Airpay, an omni-channel payments platform, has raised series A funding of Rs 24 crore, led by venture capital firm Kalaari Capital. Along with Kalaari, the company’s existing investors Rakesh Jhunjhunwala and Rajesh Jhunjhunwala have also participated in this round.

The newly raised capital will be used to invest in technology development and building a larger sales and distribution team to increase clients — which include companies in hospitality, education, banking and retail.

Airpay is a payments platform through which enterprises can make and receive payments across channels including desktop, mobile and offline. It allows clients to receive and send payments over multiple platforms and through popular financial instruments such as credit and debit cards, online banking and mobile wallets.
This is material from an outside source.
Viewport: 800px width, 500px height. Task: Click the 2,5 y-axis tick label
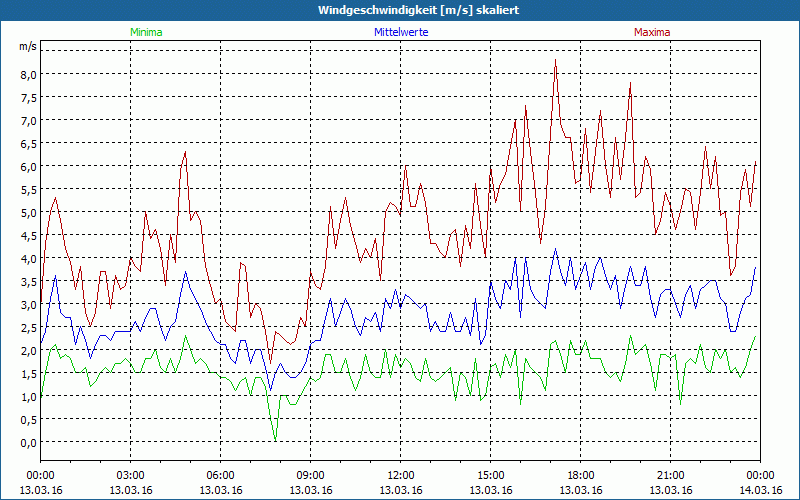[x=27, y=327]

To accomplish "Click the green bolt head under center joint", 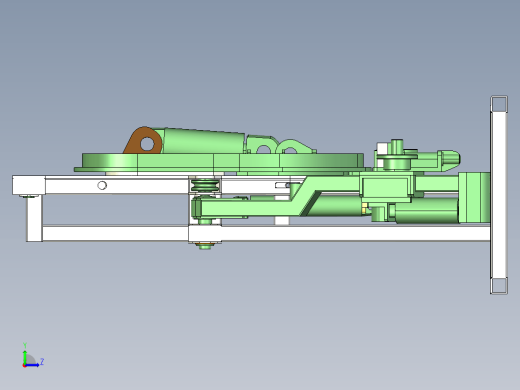I will 205,246.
Commenting on this, Amit Kapoor, CEO of the company, said:

Our differentiation is that we provide an integrated payments solution to large enterprises. There are few payment companies that focus on large enterprises and that gives us an edge. Plus, we provide a one-stop payments solution across channels that makes it very convenient for enterprises.

The company, based in Mumbai, is offered as a Saas (software-as-a-service) product. It was founded by 2012 by Amit Kapoor, Kunal Jhunjhunwala and Rohan Deshpande, who all worked together at online music provider Hungama before founding Airpay.

The start claims that its solutions reduce the average time taken for payments reconciliation and collection. Additionally, clients are given the capability to run promotional campaigns simultaneously across different platforms. Its features include: segment-wise transactions reporting, single window transaction settlement, loyalty-management programmes and single process for online and offline transactions.

According to a report from Google (Alphabet Inc.) and Boston Consulting Group, India’s digital payments will jump by 10 times to touch $500 billion by 2020. It further stated that consumer-to-merchant transactions will be the biggest growth driver of digital payments, followed by business-to-business and then consumer-to-consumer transactions.

Also, the government has been aggressively promoting cashless modes of payment over the past one year. It even introduced a unified payments interface (UPI) in August, followed by the demonetization of high-value bank notes in November.